Canadian playwright and composer

Maxine Evelyn Fleischman (née Lightstone, September 10, 1932 – December 2, 2000) was a Canadian playwright and a composer of some theatrical plays who was based in Montreal, Quebec. Some of her plays were presented under a French adaptation, notably at the Théâtre de la Place, at Place Ville-Marie, in Montreal. Fleischman died on December 2, 2000, at the age of 68.

== Main theatrical compositions ==
- "Osiris Cry". The 1963 Western Quebec Drama Festival recognized "Osiris Cry" as the best theatrical production in another language. This play, directed by Kevin Fenlon, was presented by the Montreal Art Productions.
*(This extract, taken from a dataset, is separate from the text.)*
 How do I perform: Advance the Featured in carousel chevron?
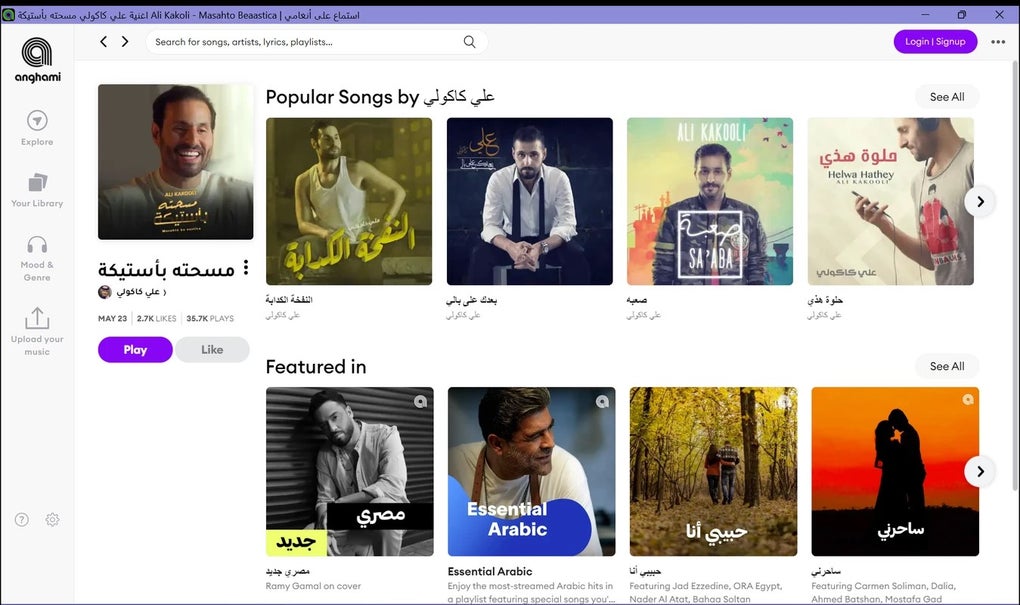coord(980,471)
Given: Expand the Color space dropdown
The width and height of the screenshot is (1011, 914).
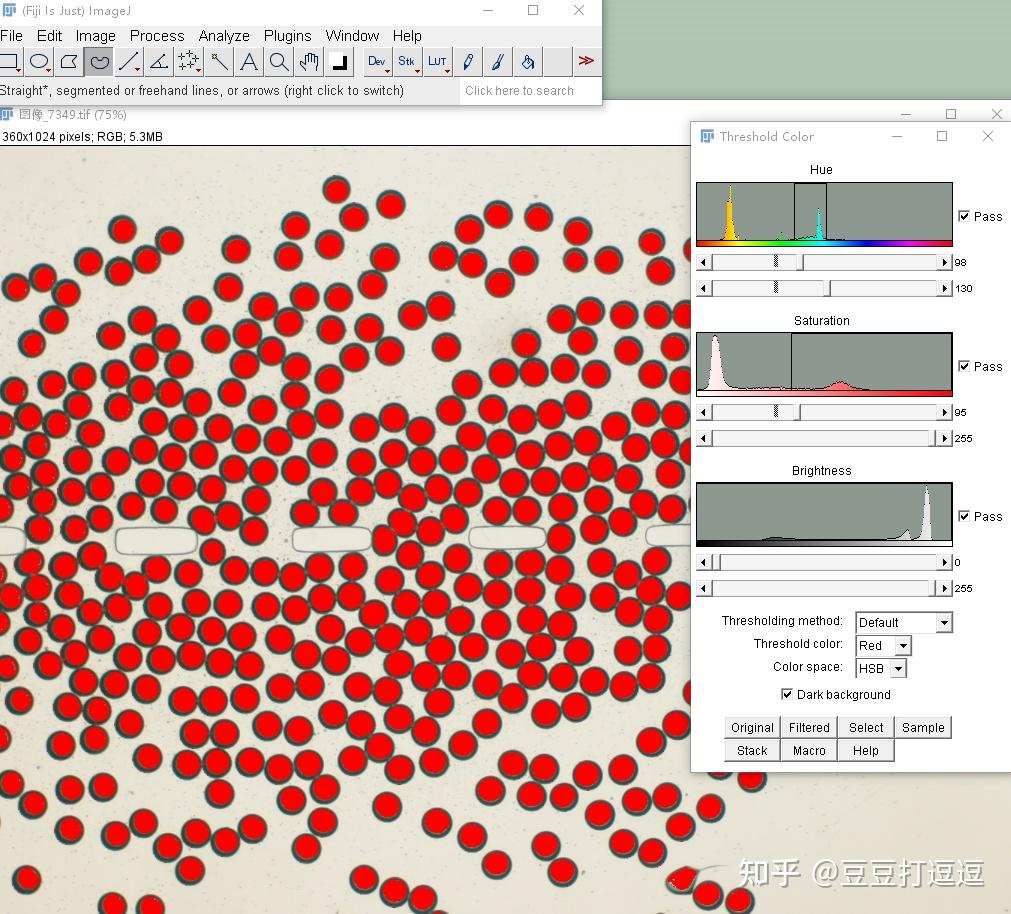Looking at the screenshot, I should 881,668.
- A Mating of the Dinosaurs
- Pain Beurre (French play in two acts), first performance on January 20, 1965 at the Théâtre de la Place, in Montreal. On January 21, 1965, the journalist Jean Béraud comments on the first presentation of the French version of this play: "Accurately staged, this series of small paintings of the genre radio-roman, which cannot in any way develop a conflict large enough to become a play, is very well played by Micheline Gérin, Suzanne Lévesque, Roger Dauphin and Luc Durand. The translation and the staging are by Luce Guilbaut."
- Bird in the box.
- And Nothing But, before 1975.
- God bless you, Harold Fineberg, 1969. Actor's Playhouse, New York, NY.